Mixed Messages from Canada on Paris Climate Negotiations

Canada should be fighting for, not against, a legally-binding agreement with meaningful greenhouse gas emissions targets.

Climate negotiations in Paris are underway. Prime Minister Justin Trudeau began the conference by announcing “Canada is back”, then adding there “can be no laggards” in the fight to reduce greenhouse gas emissions. These are fine things to say, but contrasting messages on substantive issues are coming from Environment Minister Catherine McKenna. This is cause for concern.

Lofty words spoken by Prime Minister Justin Trudeau, seen here at the climate meeting in Paris, contrast with those of his Environment minister. Images source: Toronto Star.
Lofty words spoken by Prime Minister Justin Trudeau, seen here at the climate meeting in Paris, contrast with those of his Environment minister. Images source: Toronto Star.

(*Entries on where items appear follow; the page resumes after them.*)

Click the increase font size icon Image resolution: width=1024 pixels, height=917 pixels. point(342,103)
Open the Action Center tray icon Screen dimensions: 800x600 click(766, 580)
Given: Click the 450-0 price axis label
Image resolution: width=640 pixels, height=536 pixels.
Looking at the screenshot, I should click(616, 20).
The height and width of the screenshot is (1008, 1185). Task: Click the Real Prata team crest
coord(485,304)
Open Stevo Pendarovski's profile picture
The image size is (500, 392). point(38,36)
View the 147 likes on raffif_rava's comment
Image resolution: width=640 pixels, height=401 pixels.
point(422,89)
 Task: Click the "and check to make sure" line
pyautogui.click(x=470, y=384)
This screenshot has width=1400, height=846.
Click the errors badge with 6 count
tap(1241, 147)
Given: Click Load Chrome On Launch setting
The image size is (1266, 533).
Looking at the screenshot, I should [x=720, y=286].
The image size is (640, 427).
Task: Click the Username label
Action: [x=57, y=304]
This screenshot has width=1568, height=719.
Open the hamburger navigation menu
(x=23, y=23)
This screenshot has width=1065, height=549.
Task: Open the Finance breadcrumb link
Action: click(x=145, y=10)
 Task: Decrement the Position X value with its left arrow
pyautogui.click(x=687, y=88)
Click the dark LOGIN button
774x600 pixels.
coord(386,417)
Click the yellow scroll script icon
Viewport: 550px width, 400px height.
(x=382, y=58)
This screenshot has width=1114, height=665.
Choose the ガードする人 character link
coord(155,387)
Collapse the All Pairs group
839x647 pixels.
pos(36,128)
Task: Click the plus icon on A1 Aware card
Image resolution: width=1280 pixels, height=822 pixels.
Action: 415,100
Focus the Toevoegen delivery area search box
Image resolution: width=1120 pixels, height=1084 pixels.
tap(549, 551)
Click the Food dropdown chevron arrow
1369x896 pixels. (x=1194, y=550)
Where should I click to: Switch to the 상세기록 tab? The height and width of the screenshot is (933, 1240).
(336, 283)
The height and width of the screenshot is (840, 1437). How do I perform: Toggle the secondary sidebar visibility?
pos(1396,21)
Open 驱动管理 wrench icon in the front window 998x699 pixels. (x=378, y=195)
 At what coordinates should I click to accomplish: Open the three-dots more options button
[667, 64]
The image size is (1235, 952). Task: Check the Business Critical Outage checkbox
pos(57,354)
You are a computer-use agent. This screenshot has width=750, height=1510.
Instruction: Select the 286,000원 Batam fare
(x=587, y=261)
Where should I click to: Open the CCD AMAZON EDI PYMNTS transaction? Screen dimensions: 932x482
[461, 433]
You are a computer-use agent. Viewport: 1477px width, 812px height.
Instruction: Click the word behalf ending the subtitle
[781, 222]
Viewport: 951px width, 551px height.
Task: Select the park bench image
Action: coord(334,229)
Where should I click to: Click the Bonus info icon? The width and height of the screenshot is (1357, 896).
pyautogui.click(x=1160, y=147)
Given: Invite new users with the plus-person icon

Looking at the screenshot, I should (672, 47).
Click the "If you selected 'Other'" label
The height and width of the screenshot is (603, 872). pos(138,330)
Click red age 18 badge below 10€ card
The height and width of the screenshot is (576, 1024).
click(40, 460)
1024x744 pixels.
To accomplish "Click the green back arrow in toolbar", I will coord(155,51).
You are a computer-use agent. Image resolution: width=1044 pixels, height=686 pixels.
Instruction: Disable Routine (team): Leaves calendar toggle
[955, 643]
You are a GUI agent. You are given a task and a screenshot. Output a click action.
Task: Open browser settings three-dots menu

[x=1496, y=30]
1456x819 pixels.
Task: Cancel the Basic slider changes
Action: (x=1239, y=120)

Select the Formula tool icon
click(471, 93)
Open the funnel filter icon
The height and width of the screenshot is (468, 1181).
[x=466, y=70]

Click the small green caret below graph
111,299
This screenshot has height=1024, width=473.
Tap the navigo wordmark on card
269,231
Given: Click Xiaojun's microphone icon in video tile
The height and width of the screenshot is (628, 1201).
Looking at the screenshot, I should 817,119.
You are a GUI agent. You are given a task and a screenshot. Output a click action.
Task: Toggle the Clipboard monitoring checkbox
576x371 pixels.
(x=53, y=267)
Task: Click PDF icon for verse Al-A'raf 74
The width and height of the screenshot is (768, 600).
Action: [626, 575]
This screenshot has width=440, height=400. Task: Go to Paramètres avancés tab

Before leaving for Paris, McKenna had this to say about the greenhouse gas emissions targets being considered in Paris:

“We don’t expect that the targets will be internationally legally binding.”

Despite McKenna’s remark, the explicit purpose of the Paris conference is to

“achieve a legally binding and universal agreement on climate, with the aim of keeping global warming below 2°C.”

Why is McKenna, like Foreign Minister Stéphane Dion, already trying to reduce expectations? If “Canada is back”, then we should be pushing nations to do more, not less.

McKenna added that no one expects Canada to announce its own national targets for reducing greenhouse gas emissions in Paris. But of course they do. The whole point of the Paris meeting is to negotiate a new climate agreement that includes targets. Canada has not updated targets submitted by the Harper government, targets that the Liberal Party’s own platform called “insufficient”. The US is already promising to cut nearly twice as much, and the EU nearly three times as much. Failing to improve our targets would make Canada, by definition, a “laggard”.

If Canada is in Paris “to help”, as Trudeau has said, then we should be leading toward a legally-binding agreement with meaningful targets. Anything less will be rightly regarded as another failure in the fight against climate change.